Veteran litigators Marc Kasowitz and John Dowd are leading the president’s team, as well as the ACLJ’s Jay Sekulow, who appears to be the television face of the Trump defense.

Kasowitz, who combines bombast with procedural sucker punches, cuts a ruthless figure. Not unlike his current boss, Kasowitz is a scrappy Wall Street infighter who has never quite found a place among Manhattan’s elite. He practice from his perch at Kasowitz Benson & Torres, a commercial litigation shop which — in Trumpian fashion — boasts of its “aggressive legal strategies.” The Washington Post reports he has represented Trump in real estate deals, divorce proceedings, and litigation related to Trump University. He also represents former Fox News anchor Bill O’Reilly in the ongoing legal controversies surrounding his alleged harassment of women.

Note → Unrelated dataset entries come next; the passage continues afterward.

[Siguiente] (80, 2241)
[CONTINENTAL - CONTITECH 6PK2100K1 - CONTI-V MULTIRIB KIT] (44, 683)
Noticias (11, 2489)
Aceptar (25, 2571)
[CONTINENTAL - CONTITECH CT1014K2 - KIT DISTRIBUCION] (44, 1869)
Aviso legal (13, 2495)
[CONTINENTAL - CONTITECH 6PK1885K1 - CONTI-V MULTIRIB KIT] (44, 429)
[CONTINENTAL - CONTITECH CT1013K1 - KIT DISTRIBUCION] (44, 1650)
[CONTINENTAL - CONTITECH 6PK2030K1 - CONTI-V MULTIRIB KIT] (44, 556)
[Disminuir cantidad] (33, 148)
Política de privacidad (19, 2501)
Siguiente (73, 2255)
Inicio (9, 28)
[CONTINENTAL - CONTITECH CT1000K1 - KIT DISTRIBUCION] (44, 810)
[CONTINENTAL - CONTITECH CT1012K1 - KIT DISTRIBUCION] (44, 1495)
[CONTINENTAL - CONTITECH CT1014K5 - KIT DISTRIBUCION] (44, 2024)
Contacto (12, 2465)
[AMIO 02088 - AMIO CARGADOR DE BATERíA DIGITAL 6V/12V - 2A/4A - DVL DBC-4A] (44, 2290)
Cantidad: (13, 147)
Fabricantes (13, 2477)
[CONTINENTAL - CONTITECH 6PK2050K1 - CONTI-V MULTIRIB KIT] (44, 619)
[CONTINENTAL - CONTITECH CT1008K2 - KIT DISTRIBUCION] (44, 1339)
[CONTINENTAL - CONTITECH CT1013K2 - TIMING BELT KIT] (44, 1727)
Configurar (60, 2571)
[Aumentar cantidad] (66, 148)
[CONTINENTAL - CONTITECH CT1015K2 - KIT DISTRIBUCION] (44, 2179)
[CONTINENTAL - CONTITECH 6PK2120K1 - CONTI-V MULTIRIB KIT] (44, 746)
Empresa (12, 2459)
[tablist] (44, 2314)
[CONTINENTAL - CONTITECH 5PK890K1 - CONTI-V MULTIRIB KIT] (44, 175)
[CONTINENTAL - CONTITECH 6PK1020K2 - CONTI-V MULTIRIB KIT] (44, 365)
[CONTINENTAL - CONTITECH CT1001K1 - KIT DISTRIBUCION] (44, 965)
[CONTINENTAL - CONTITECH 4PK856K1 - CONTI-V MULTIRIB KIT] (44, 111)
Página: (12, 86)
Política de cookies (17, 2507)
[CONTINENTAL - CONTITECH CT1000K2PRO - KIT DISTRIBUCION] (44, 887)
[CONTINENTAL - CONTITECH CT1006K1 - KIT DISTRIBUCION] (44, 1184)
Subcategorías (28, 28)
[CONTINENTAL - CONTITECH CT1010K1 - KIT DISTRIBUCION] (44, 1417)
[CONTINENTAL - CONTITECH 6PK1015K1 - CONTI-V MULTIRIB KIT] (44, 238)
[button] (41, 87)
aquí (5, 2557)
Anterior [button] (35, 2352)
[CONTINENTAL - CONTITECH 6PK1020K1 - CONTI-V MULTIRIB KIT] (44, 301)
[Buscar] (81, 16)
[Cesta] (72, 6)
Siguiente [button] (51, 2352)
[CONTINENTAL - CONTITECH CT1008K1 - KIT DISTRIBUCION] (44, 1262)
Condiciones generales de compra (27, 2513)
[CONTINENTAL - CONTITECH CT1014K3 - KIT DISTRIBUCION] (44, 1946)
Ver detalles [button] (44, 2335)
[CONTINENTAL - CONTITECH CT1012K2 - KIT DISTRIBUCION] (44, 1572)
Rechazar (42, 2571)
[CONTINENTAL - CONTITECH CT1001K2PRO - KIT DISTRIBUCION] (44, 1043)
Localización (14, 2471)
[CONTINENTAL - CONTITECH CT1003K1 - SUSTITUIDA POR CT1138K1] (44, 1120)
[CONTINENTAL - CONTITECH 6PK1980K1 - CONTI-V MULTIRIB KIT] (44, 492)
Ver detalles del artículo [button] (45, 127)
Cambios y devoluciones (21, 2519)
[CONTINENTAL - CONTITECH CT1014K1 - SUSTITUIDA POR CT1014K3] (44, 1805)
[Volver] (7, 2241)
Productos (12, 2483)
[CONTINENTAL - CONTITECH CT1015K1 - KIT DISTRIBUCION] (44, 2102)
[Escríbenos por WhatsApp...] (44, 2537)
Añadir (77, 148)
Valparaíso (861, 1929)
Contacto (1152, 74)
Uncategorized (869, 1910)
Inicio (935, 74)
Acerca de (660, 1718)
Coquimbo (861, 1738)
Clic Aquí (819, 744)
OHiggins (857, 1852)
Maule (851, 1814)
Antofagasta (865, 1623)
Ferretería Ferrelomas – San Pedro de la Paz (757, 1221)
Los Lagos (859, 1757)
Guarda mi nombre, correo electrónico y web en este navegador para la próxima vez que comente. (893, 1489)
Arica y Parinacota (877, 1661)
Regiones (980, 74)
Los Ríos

The president also added John Dowd to his team Friday. Dowd’s hiring brings much needed seasoning to a defense team used to operating in an entirely different context. While Kasowitz has made a career exchanging barbs with day traders and business moguls, Dowd has figured prominently in media-saturated investigations, including Major League Baseball’s investigation of Pete Rose and the Keating Five scandal that nearly torpedoed Arizona Sen. John McCain’s career.

Law practice in Washington, D.C. is not comparable to New York in key respects — money is no object in the nation’s capital, where the government’s vast financial and logistical reserves can bankroll litigation for years. What’s more, cases are often adjudicated before congressional committees and television cameras long before they reach a court, making the PR battle as important as the litigation itself. Dowd’s hiring is sure to supplement the D.C. experience Kasowitz lacks.

But what they possess in bravado they may lack in finesse. Like Kasowitz, Dowd is a hard-charging litigator with a reputation for bumptiousness. Dowd’s debut on SiriusXM’s Mad Dog Sports Radio — to discuss the Rose investigation — degenerated into a shouting match. Rose would go on to sue him for defamation in 2016, after he accused the former player of hawking underage girls at spring training camp.

Former U.S. Attorney Preet Bharara chided Dowd on Twitter this weekend, after news broke he had been added to the Trump legal team. He seemed to censure Dowd for representing billionaire hedge fund manager Raj Rajaratnam, an accomplished money manager later convicted of insider trading.

Dowd flashed his famous anger at a Wall Street Journal reporter covering the case, accusing him of suckling at Bharara’s teat.

“This is the worst piece of whoring journalism I have read in a long time,” he wrote. “How long are you going to suck Preet’s teat?”

For his part, Kasowitz has spent decades settling class actions for Big Tobacco and playing both sides of business magnate Carl Icahn — The New York Times reports he helped Icahn stage a hostile takeover of RJR Nabisco, only to back Donald Trump in a dispute between the two businessmen over several Trump casinos.

Kasowitz’s firm has generally taken an aggressive posture in representing Trump over the last decade. During the 2016 general election, Kasowitz threatened to sue TheNYTimes after the paper published several pages of Trump’s 1995 tax return. He also brought a defamation suit against the author of “TrumpNation: The Art of Being the Donald,” for merely suggesting the president’s net-worth was less than $1 billion.

All told, the Dowd-Kasowitz axis is a contentious and perhaps combustible operation.